The waning of the Modern Ages

Morris Berman writes: La longue durée — the long run — was an expression made popular by the Annales School of French historians led by Fernand Braudel, who coined the phrase in 1958. The basic argument of this school is that the proper concern of historians should be the analysis of structures that lie at the base of contemporary events. Underneath short-term events such as individual cycles of economic boom and bust, said Braudel, we can discern the persistence of “old attitudes of thought and action, resistant frameworks dying hard, at times against all logic.” An important derivative of the Annales research is the work of the World Systems Analysis school, including Immanuel Wallerstein and Christopher Chase-Dunn, which similarly focuses on long-term structures: capitalism, in particular.

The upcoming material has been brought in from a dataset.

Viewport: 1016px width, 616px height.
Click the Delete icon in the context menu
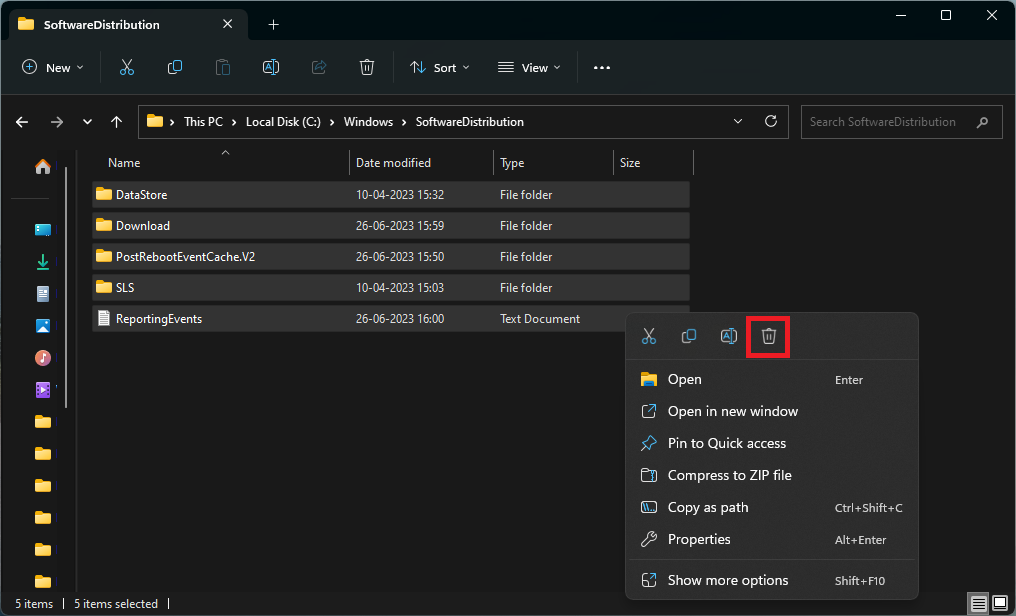point(768,335)
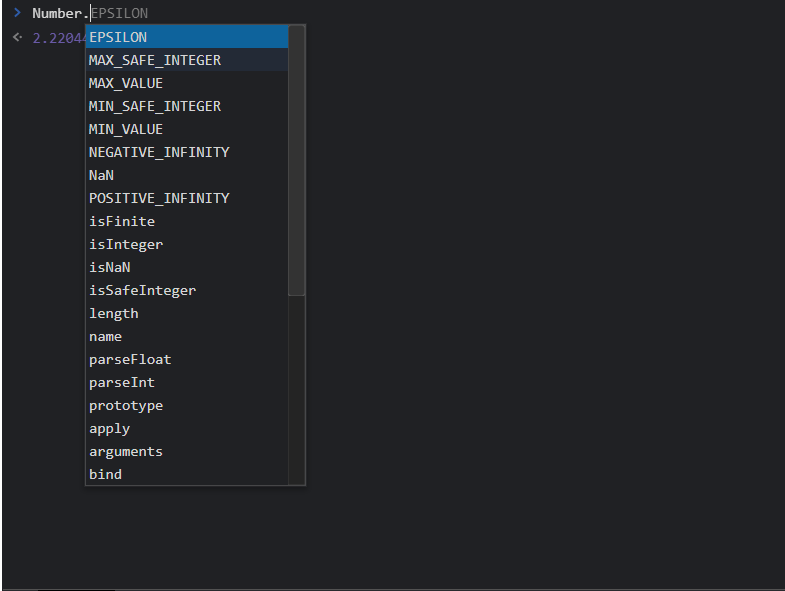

The “arc” of capitalism, according to this school, is about 600 years long, from 1500 to 2100. It is our particular (mis)fortune to be living through the beginning of the end, the disintegration of capitalism as a world system. It was mostly commercial capital in the sixteenth century, evolving into industrial capital in the eighteenth and nineteenth centuries, and then moving on to financial capital — money created by money itself, and by speculation in currency — in the twentieth and twenty-first. In dialectical fashion, it will be the very success of the system that eventually does it in.

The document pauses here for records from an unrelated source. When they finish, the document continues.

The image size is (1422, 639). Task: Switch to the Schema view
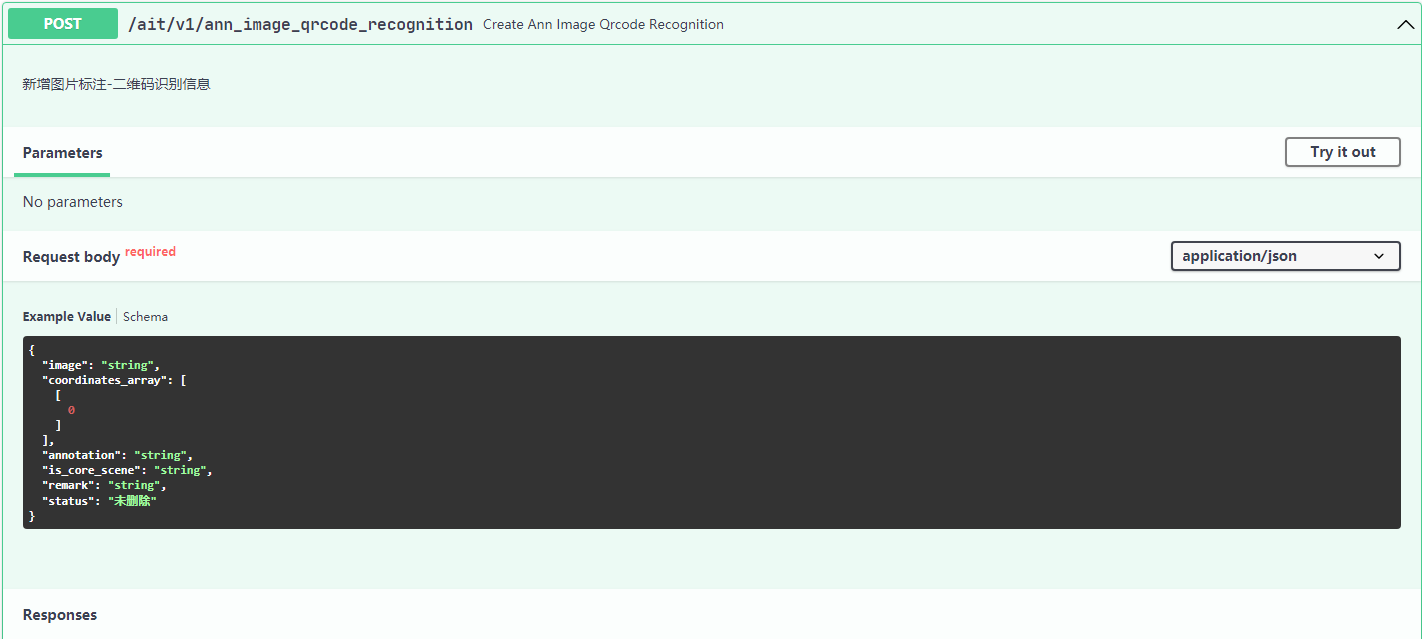click(145, 316)
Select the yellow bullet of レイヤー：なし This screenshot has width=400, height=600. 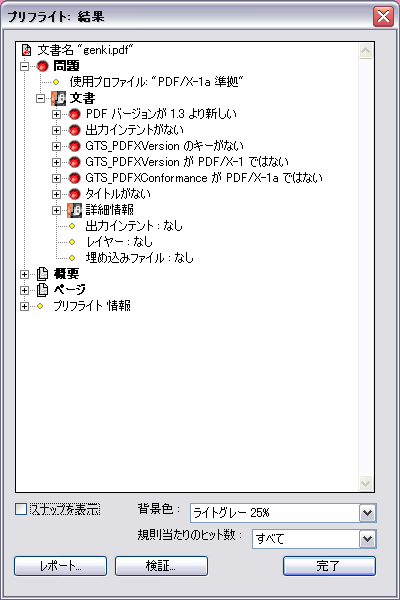pos(72,242)
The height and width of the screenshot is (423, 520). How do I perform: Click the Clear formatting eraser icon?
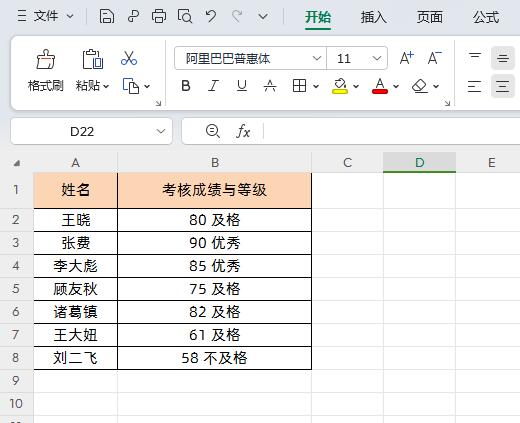(420, 86)
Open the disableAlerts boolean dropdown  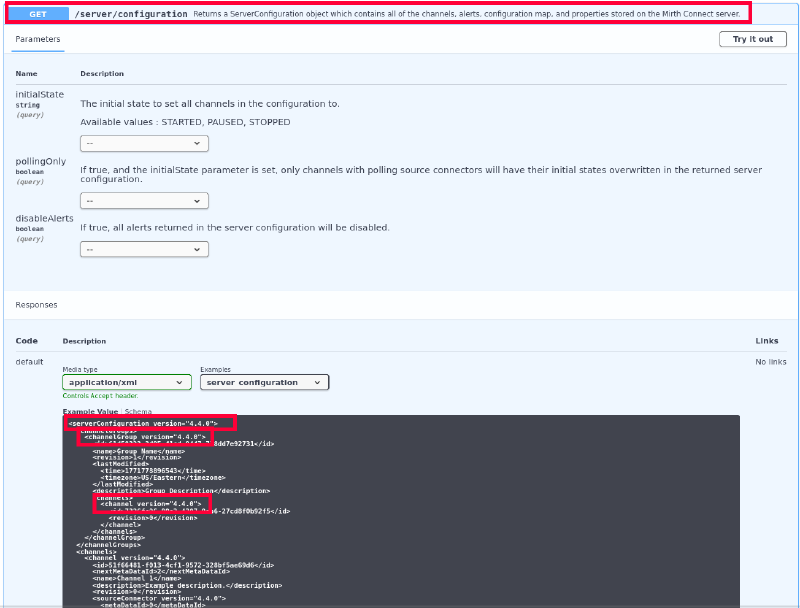tap(144, 249)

The last time a change of this magnitude occurred was during the fourteenth and fifteenth centuries, during which time the medieval world began to come apart and be replaced by the modern one. In his classic study of the period, The Waning of the Middle Ages, the Dutch historian Johan Huizinga depicted the time as one of depression and cultural exhaustion — like our own age, not much fun to live through. One reason for this is that the world is literally perched over an abyss. What lies ahead is largely unknown, and to have to hover over an abyss for a long time is, to put it colloquially, a bit of a drag. The same thing was true at the time of the collapse of the Roman Empire as well, on the ruins of which the feudal system slowly arose.

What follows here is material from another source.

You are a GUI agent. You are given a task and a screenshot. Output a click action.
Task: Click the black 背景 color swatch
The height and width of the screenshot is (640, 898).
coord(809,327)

I was musing on these issues some time ago when I happened to run across a remarkable essay by Naomi Klein, the author of The Shock Doctrine. It was called “Capitalism vs. the Climate,” and was published last November in The Nation. In what appears to be something of a radical shift for her, she chastises the Left for not understanding what the Right does correctly perceive: that the whole climate change debate is a serious threat to capitalism. The Left, she says, wants to soft-pedal the implications; it wants to say that environmental protection is compatible with economic growth, that it is not a threat to capital or labor. It wants to get everyone to buy a hybrid car, for example (which I have personally compared to diet cheesecake), or use more efficient light bulbs, or recycle, as if these things were adequate to the crisis at hand. But the Right is not fooled: it sees Green as a Trojan horse for Red, the attempt “to abolish capitalism and replace it with some kind of eco-socialism.” It believes — correctly — that the politics of global warming is inevitably an attack on the American Dream, on the whole capitalist structure. [Continue reading…]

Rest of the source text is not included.